You must be a hard man not to feel for the hallowing tales spewed out by our compatriots who are fleeing xenophobia attacks in South Africa.
It is commendable that Vice President Saulos Chilima detailed two senior ministers – Atupele Muluzi and Kondwani Nankhumwa – to lead the sad welcoming party of the first batch of the returnees last Monday night. It demonstrated empathy on the part of government.
But government must realise that there is more to these young men trekking down south than meets the eye. If you were at Kamuzu Stadium that Monday night you would have noted that the majority of the returnees were young men south of the age of 30.
And the majority were barely educated, most of them recently married on the pilgrimage to the ‘promised economic land’ to launch themselves as men.
The kind of jobs these folks do down south are basic – house helps, shop or filling station attendants et cetera. These Malawians – like their Zambian, Mozambican, Congolese or Ethiopians counterparts – are preferred because they can accept almost anything dangled before them. They can work long hours without extra pay while South Africans can go on the picket lines once something as basic as bread price rises.

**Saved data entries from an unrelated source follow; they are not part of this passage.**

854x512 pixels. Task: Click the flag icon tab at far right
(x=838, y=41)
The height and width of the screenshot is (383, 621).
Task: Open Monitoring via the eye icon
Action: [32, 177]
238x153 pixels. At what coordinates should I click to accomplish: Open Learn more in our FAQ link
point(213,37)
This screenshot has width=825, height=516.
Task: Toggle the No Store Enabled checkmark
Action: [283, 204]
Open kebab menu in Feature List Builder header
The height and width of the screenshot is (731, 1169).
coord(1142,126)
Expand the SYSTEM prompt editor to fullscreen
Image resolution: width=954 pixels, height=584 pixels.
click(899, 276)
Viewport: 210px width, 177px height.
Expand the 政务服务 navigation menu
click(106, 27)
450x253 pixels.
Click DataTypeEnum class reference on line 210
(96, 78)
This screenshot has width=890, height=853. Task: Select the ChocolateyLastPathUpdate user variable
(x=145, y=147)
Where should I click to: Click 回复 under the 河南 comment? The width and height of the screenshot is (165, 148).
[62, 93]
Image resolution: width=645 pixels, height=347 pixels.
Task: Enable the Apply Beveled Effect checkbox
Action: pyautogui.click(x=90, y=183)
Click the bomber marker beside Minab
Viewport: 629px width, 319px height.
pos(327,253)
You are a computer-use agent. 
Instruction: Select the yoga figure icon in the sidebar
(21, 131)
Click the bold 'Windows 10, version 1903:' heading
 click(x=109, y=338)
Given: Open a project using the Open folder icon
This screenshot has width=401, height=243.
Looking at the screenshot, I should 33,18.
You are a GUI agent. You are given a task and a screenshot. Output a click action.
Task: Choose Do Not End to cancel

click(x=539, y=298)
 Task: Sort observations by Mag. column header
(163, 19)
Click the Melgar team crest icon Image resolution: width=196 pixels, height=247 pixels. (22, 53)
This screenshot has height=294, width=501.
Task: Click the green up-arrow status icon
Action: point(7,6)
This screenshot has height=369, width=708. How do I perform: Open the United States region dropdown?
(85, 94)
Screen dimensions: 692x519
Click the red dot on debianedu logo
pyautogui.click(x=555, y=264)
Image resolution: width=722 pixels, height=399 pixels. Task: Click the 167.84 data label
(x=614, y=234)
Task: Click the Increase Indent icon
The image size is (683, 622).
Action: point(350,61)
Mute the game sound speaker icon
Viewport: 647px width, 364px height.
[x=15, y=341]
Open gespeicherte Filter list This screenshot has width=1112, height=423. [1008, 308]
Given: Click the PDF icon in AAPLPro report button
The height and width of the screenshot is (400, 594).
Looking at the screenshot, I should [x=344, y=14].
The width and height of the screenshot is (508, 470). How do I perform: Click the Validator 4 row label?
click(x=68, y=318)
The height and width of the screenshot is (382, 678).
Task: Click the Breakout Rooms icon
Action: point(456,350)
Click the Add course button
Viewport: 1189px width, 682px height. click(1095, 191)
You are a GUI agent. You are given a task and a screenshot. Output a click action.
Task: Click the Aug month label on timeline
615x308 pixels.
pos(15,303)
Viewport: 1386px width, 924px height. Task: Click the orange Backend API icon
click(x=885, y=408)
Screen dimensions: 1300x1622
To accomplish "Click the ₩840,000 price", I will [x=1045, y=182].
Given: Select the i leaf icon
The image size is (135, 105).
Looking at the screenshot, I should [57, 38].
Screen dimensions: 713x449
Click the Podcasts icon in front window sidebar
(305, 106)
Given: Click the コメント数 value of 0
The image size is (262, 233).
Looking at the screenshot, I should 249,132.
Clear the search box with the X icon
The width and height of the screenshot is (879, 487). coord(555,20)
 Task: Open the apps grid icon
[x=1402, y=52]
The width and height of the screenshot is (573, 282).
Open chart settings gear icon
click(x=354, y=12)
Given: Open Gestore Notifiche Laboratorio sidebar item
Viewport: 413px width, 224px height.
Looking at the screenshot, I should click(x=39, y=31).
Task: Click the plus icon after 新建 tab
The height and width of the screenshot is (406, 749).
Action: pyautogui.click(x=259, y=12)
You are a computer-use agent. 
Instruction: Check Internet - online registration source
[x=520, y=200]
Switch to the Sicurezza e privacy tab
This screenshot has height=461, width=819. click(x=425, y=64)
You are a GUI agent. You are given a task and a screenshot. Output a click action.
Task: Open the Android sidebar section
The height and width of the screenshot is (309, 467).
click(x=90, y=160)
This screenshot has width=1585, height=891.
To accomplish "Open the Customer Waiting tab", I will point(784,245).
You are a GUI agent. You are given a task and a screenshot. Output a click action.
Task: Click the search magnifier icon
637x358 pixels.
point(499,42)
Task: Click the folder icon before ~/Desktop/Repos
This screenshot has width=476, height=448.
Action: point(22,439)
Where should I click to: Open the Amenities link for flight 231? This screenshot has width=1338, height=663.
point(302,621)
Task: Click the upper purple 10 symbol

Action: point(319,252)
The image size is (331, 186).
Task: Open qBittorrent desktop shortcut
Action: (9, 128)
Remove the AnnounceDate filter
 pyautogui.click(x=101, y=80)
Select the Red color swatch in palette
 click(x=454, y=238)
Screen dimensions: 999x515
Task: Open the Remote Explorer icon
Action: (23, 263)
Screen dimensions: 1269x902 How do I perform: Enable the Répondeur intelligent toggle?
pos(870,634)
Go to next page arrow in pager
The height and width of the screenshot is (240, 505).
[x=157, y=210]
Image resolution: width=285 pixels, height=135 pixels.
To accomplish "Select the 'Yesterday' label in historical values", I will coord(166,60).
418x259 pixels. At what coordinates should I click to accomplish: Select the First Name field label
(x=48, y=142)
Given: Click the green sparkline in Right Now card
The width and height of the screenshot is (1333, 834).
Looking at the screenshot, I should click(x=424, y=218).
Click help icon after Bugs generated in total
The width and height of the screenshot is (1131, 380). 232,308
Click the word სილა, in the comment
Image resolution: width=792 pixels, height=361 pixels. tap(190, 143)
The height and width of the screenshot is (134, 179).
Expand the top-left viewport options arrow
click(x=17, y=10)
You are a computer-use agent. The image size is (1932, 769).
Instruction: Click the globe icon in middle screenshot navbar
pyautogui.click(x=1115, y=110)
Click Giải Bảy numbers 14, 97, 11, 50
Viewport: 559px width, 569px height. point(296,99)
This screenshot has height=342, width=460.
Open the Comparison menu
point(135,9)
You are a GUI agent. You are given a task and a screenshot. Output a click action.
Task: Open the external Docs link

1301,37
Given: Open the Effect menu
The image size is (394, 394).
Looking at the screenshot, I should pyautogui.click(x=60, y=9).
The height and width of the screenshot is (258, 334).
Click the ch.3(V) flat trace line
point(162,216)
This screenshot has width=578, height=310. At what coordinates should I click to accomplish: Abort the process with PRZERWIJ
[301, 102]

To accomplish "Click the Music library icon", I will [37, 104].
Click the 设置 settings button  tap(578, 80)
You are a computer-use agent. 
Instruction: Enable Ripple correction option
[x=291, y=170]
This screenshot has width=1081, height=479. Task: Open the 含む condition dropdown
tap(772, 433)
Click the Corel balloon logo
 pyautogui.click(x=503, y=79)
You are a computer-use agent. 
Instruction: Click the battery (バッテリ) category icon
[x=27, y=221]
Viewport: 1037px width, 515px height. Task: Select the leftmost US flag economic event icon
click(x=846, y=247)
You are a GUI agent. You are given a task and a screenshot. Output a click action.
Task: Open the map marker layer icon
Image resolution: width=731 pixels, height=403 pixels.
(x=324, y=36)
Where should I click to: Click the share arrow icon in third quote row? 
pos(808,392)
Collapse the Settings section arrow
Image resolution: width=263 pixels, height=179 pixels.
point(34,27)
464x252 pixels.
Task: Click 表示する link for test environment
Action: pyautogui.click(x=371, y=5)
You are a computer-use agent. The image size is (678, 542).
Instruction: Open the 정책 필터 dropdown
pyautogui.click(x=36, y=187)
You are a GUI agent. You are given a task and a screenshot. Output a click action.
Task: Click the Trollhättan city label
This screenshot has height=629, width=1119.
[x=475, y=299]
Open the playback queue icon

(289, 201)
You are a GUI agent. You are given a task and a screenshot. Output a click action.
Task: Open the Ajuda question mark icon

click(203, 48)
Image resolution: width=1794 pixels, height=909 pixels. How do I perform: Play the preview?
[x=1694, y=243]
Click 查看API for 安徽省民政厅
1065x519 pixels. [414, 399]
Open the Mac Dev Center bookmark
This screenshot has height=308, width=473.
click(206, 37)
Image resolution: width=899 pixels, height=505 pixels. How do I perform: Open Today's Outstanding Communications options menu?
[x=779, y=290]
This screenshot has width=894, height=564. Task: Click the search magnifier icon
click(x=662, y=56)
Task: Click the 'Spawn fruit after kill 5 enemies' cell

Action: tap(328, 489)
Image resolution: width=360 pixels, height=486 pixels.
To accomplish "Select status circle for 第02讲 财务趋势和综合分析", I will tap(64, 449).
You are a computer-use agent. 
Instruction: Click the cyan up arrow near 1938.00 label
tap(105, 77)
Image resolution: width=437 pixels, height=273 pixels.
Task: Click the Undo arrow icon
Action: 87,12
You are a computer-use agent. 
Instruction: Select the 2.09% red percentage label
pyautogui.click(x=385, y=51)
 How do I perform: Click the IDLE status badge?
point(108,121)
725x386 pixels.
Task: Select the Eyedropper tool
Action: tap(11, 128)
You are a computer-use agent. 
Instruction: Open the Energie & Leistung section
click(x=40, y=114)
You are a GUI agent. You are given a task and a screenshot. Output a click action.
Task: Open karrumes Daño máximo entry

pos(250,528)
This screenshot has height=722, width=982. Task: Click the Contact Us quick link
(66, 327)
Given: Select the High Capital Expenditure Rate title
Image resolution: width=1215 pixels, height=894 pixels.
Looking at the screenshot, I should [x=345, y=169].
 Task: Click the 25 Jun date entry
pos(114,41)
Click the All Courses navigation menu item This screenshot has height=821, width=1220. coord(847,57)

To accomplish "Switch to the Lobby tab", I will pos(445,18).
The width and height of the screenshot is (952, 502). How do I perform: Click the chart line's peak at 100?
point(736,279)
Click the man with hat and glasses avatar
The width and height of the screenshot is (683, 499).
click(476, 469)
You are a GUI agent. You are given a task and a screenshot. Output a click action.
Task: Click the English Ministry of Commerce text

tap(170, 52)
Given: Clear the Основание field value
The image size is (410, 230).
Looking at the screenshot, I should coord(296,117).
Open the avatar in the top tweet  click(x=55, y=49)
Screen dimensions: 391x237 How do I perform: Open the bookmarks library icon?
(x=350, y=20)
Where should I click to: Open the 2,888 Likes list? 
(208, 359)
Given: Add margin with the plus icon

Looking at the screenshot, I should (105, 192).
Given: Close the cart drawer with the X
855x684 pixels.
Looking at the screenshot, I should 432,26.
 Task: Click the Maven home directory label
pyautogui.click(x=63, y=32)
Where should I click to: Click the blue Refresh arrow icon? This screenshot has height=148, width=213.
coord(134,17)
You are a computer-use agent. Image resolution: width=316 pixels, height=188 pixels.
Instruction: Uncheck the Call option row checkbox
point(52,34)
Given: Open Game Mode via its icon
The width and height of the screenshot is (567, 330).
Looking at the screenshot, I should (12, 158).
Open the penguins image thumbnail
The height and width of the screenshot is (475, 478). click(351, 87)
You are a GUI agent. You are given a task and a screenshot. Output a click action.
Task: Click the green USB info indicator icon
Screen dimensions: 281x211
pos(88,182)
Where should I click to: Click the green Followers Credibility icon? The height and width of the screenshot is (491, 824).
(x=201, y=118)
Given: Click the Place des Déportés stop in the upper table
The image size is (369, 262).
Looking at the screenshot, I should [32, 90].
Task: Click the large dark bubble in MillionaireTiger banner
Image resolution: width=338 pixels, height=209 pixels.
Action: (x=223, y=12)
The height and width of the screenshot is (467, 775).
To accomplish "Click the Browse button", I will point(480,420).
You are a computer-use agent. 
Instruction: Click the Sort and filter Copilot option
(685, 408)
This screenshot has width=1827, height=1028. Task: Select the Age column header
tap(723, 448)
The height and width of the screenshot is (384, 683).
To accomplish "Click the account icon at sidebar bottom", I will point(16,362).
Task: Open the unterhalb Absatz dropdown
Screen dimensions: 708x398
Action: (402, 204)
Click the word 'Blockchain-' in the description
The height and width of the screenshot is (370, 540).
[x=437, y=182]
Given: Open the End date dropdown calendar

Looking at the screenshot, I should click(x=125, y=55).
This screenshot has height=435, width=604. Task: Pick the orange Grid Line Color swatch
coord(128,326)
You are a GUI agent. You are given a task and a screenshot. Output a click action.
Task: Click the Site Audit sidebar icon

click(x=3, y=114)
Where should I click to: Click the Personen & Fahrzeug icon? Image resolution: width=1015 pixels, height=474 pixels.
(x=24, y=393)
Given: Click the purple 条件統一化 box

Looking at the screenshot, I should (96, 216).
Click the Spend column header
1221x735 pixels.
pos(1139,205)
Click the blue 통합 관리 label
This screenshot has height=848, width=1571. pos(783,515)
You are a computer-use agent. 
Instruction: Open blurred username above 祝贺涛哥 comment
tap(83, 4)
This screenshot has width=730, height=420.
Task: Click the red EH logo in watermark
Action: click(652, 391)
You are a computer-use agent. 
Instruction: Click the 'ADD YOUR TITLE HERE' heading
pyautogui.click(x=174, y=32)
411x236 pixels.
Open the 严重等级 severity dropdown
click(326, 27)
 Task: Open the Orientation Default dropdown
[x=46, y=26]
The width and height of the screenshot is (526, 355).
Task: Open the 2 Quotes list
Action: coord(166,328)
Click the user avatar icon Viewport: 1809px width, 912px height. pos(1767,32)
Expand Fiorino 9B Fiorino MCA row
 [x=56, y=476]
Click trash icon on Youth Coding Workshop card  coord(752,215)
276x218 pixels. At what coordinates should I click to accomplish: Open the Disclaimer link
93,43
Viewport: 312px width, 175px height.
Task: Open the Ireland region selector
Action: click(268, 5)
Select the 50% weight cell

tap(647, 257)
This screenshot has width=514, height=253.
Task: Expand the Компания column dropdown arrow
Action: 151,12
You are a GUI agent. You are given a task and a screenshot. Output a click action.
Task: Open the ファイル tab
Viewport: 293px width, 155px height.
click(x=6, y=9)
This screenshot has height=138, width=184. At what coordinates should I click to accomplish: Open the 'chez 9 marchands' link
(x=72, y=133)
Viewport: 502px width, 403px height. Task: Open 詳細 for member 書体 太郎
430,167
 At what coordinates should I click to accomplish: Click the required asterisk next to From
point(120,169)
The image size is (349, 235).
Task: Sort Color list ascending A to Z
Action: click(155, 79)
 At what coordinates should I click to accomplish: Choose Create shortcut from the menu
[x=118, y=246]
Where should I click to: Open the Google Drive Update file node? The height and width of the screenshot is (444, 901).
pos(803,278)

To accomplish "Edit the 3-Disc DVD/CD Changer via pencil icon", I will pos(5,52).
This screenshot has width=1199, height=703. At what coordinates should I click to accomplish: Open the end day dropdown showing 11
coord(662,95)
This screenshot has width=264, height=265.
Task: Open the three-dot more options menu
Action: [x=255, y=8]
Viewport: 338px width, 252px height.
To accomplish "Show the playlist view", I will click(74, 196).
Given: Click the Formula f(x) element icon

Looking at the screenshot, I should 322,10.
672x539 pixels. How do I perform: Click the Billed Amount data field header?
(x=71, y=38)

Chilima and Nankhumwa, who I must acknowledge showed exceptional leadership in this crisis, both know how they can address the problem. Because folks who trek down south are neither properly educated nor exceptionally skilled, both the Vice President and the Information Minister tout the community colleges President Mutharika launched the other day as a solution for this southward trek.
But, if truth be told, we had the Malawi Young Pioneers during the Kamuzu days but still young men trekked south for ‘Joweni’ or ‘THEBA’. So the community colleges may massage the symptoms but may not cure the problem.